Red Hat Enterprise Linux 7 supports both the InfiniBand hardware and the InfiniBand Verbs API. In addition, there are two additional supported technologies that allow the InfiniBand Verbs API to be utilized on non-InfiniBand hardware:
The Internet Wide Area RDMA Protocol (iWARP)
iWARP is a computer networking protocol that implements remote direct memory access (RDMA) for efficient data transfer over Internet Protocol (IP) networks.
The RDMA over Converged Ethernet (RoCE) protocol, which later renamed to InfiniBand over Ethernet (IBoE).
RoCE is a network protocol that allows remote direct memory access (RDMA) over an Ethernet network.
Both iWARP and RoCE technologies have a normal
network link layer as their underlying technology, and so the majority of their configuration is actually covered in Chapter 3, Configuring IP Networking
. For the most part, once their
networking features are properly configured, their RDMA features are all automatic and will show up as long as the proper drivers for the hardware are installed. The kernel drivers are always included with each kernel Red Hat provides, however the user-space drivers must be installed manually if the InfiniBand package group was not selected at machine install time.
Since Red Hat Enterprise Linux 7.4, all RDMA user-space drivers are merged into the rdma-core
package. To install all supported iWARP, RoCE or InfiniBand user-space drivers, enter as
yum install libibverbs
If you are using Priority Flow Control (PFC) and mlx4-based cards, then edit
/etc/modprobe.d/mlx4.conf to instruct the driver which packet priority is configured for the “no-drop” service on the Ethernet switches the cards are plugged into and rebuild the
initramfs to include the modified file. Newer mlx5-based cards auto-negotiate PFC settings with the switch and do not need any module option to inform them of the “no-drop” priority or priorities.

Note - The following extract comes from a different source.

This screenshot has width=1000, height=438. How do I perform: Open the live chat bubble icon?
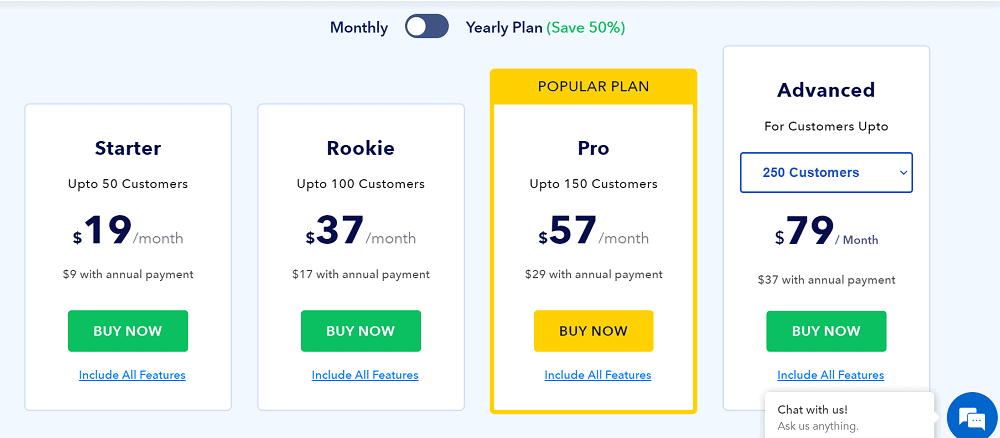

With these driver packages installed (in addition to the normal RDMA packages typically installed for any InfiniBand installation), a user should be able to utilize most of the normal RDMA applications to test and see RDMA protocol communication taking place on their adapters. However, not all of the programs included in Red Hat Enterprise Linux 7 properly support iWARP or RoCE/IBoE devices. This is because the connection establishment protocol on iWARP in particular is different than it is on real InfiniBand link-layer connections. If the program in question uses the librdmacm connection management library, it handles the differences between iWARP and InfiniBand silently and the program should work. If the application tries to do its own connection management, then it must specifically support iWARP or else it does not work.